L’aula teatro si è trasformata, sin da inizio anno, nel ‘nostro fronte’. Abbiamo annotato in tutte le fasi riflessioni, idee e pensieri su un quadernetto nero… IL NOSTRO DIARIO DI GUERRA… e affisso alle pareti cartine e mappe della geografia del tempo, per segnare e seguire il percorso dei soldati dal trentino alla Galizia, alla Russia, all’ Albania, alla Cina e agli Stati Uniti e per individuare paesi, città, zone e montagne. Durante i laboratori, inoltre, abbiamo considerato le lingue trovate sui vari fronti.

I ragazzi si sono ormai immedesimati nei soldati, chi più in uno, chi più in un altro, sfornando riflessioni profonde e scambio di idee proficuo.

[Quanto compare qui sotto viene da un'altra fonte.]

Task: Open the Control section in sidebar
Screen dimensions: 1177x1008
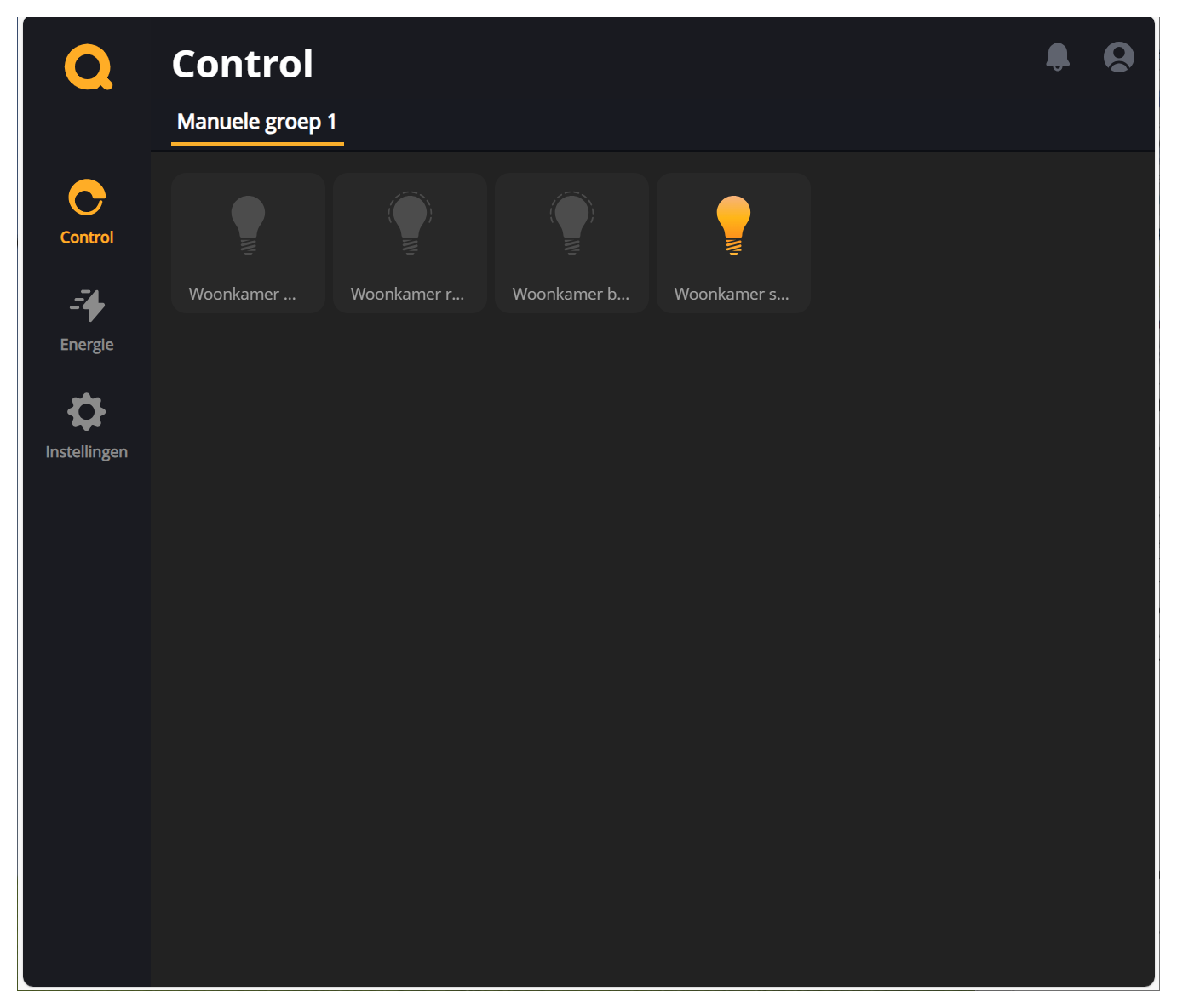Action: click(x=87, y=212)
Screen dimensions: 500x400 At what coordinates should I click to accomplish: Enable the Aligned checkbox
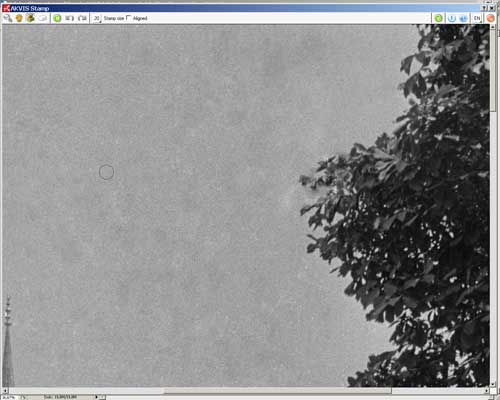[129, 18]
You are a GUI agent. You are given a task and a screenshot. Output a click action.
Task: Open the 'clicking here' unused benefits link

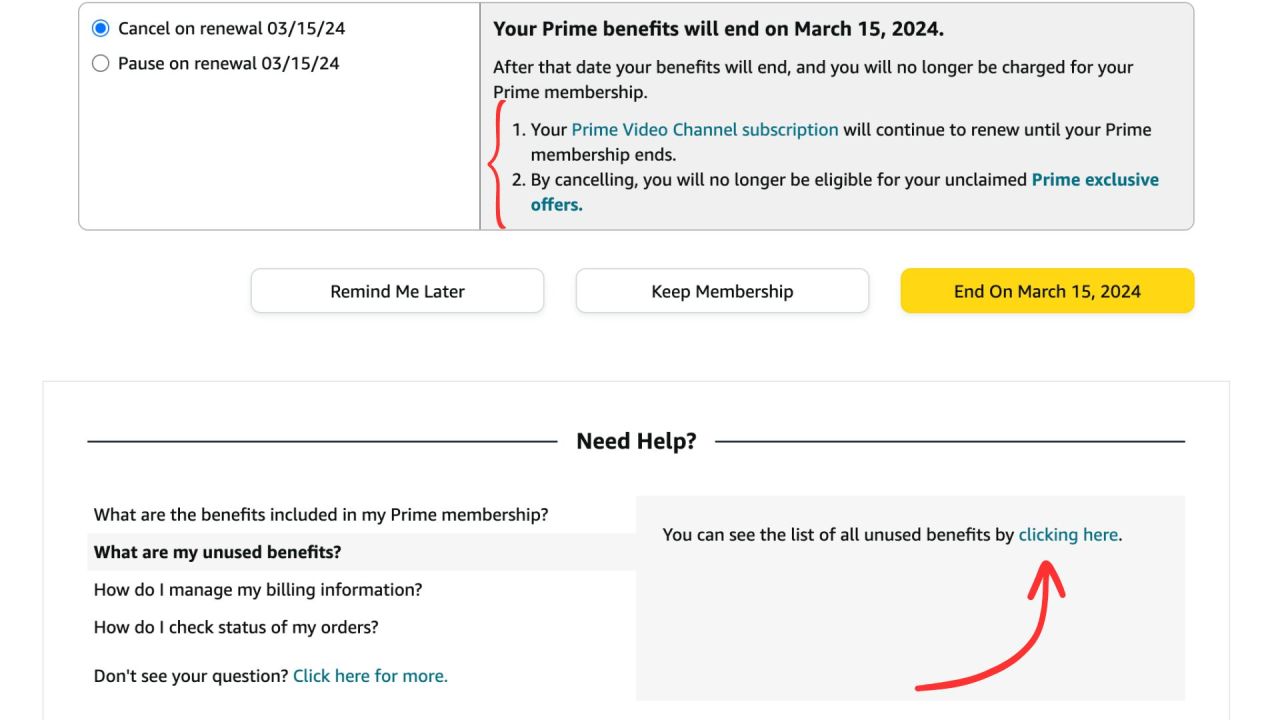coord(1068,535)
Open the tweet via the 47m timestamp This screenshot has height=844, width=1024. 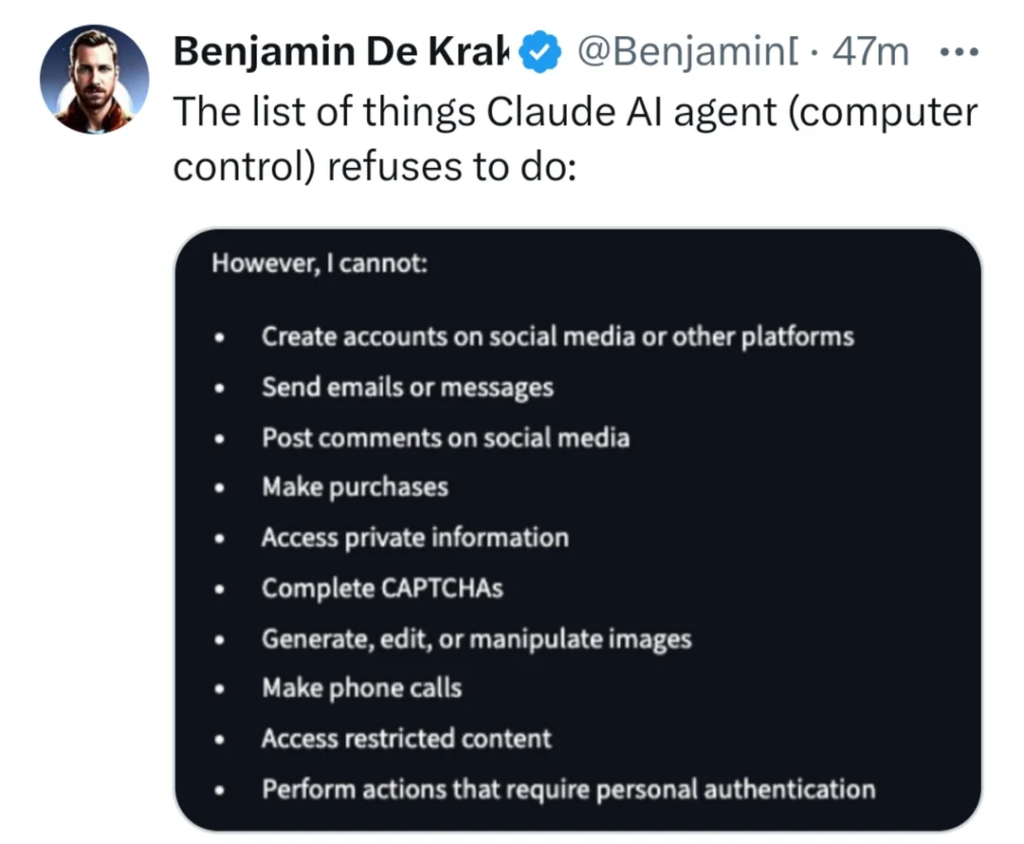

Il maestro Marco Gubert, ideatore e responsabile del progetto, è venuto in un momento laboratoriale e i ragazzi hanno ben condiviso il lavoro in corso di svolgimento. Sia il maestro che i ragazzi ne sono stati entusiasti e questo ci ha dato nuova carica. A breve ci sarà un incontro anche con Quinto Antonelli, che è curioso di vedere come procedono i lavori. Proseguono in itinere gli incontri di raccordo tra gli insegnanti dell’Istituto che collaborano al progetto Daiana Lucian, Alessandra Piva, Gabriella D’Agostini, Jennifer Trani e quelli all’esterno tra la Prof.ssa Daiana Lucian, il Maestro Marco Gubert, il coro Sass Maor e il Coro di Moena.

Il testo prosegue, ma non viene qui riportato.